*Exercise aim*. Transcribe the records in their entirety, exactly as given.

*Data records*.
########

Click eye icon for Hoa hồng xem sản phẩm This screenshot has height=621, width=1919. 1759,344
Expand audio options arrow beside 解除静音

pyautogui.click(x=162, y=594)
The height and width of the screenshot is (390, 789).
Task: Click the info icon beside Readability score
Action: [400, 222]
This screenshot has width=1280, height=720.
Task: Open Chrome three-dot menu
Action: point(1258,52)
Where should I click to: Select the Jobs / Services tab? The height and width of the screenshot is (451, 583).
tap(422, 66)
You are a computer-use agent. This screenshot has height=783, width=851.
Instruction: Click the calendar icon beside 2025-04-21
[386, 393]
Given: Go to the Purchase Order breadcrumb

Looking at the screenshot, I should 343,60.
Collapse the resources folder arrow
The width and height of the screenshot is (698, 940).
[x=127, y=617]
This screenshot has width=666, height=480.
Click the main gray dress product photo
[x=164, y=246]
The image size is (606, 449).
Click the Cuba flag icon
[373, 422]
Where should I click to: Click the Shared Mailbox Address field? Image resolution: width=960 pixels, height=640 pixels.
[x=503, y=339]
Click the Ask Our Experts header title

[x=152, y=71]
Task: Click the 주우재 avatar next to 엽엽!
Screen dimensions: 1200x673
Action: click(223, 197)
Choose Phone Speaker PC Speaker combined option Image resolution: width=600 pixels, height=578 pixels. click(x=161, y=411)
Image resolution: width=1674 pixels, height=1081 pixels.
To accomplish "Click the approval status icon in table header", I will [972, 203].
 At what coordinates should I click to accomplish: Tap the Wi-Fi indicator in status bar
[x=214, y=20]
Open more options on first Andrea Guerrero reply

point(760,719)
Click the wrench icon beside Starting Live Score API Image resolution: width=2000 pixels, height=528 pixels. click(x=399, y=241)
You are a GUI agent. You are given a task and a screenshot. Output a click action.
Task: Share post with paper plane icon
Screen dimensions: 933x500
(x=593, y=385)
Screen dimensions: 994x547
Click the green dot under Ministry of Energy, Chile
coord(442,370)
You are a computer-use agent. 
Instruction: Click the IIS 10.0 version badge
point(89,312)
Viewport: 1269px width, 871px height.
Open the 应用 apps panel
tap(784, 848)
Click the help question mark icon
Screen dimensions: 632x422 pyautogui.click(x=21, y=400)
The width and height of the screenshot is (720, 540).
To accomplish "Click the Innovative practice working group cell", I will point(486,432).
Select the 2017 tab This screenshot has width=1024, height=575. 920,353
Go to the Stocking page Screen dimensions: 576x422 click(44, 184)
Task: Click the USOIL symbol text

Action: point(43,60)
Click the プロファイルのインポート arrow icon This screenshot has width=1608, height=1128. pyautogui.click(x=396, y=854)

########

*Answer space*.
Click eye icon for Hoa hồng xem sản phẩm This screenshot has height=621, width=1919. 1759,344
Expand audio options arrow beside 解除静音

pyautogui.click(x=162, y=594)
The height and width of the screenshot is (390, 789).
Task: Click the info icon beside Readability score
Action: [400, 222]
This screenshot has width=1280, height=720.
Task: Open Chrome three-dot menu
Action: point(1258,52)
Where should I click to: Select the Jobs / Services tab? The height and width of the screenshot is (451, 583).
tap(422, 66)
You are a computer-use agent. This screenshot has height=783, width=851.
Instruction: Click the calendar icon beside 2025-04-21
[386, 393]
Given: Go to the Purchase Order breadcrumb

Looking at the screenshot, I should 343,60.
Collapse the resources folder arrow
The width and height of the screenshot is (698, 940).
[x=127, y=617]
This screenshot has width=666, height=480.
Click the main gray dress product photo
[x=164, y=246]
The image size is (606, 449).
Click the Cuba flag icon
[373, 422]
Where should I click to: Click the Shared Mailbox Address field? Image resolution: width=960 pixels, height=640 pixels.
[x=503, y=339]
Click the Ask Our Experts header title

[x=152, y=71]
Task: Click the 주우재 avatar next to 엽엽!
Screen dimensions: 1200x673
Action: click(223, 197)
Choose Phone Speaker PC Speaker combined option Image resolution: width=600 pixels, height=578 pixels. click(x=161, y=411)
Image resolution: width=1674 pixels, height=1081 pixels.
To accomplish "Click the approval status icon in table header", I will [972, 203].
 At what coordinates should I click to accomplish: Tap the Wi-Fi indicator in status bar
[x=214, y=20]
Open more options on first Andrea Guerrero reply

point(760,719)
Click the wrench icon beside Starting Live Score API Image resolution: width=2000 pixels, height=528 pixels. click(x=399, y=241)
You are a GUI agent. You are given a task and a screenshot. Output a click action.
Task: Share post with paper plane icon
Screen dimensions: 933x500
(x=593, y=385)
Screen dimensions: 994x547
Click the green dot under Ministry of Energy, Chile
coord(442,370)
You are a computer-use agent. 
Instruction: Click the IIS 10.0 version badge
point(89,312)
Viewport: 1269px width, 871px height.
Open the 应用 apps panel
tap(784, 848)
Click the help question mark icon
Screen dimensions: 632x422 pyautogui.click(x=21, y=400)
The width and height of the screenshot is (720, 540).
To accomplish "Click the Innovative practice working group cell", I will point(486,432).
Select the 2017 tab This screenshot has width=1024, height=575. 920,353
Go to the Stocking page Screen dimensions: 576x422 click(44, 184)
Task: Click the USOIL symbol text

Action: point(43,60)
Click the プロファイルのインポート arrow icon This screenshot has width=1608, height=1128. pyautogui.click(x=396, y=854)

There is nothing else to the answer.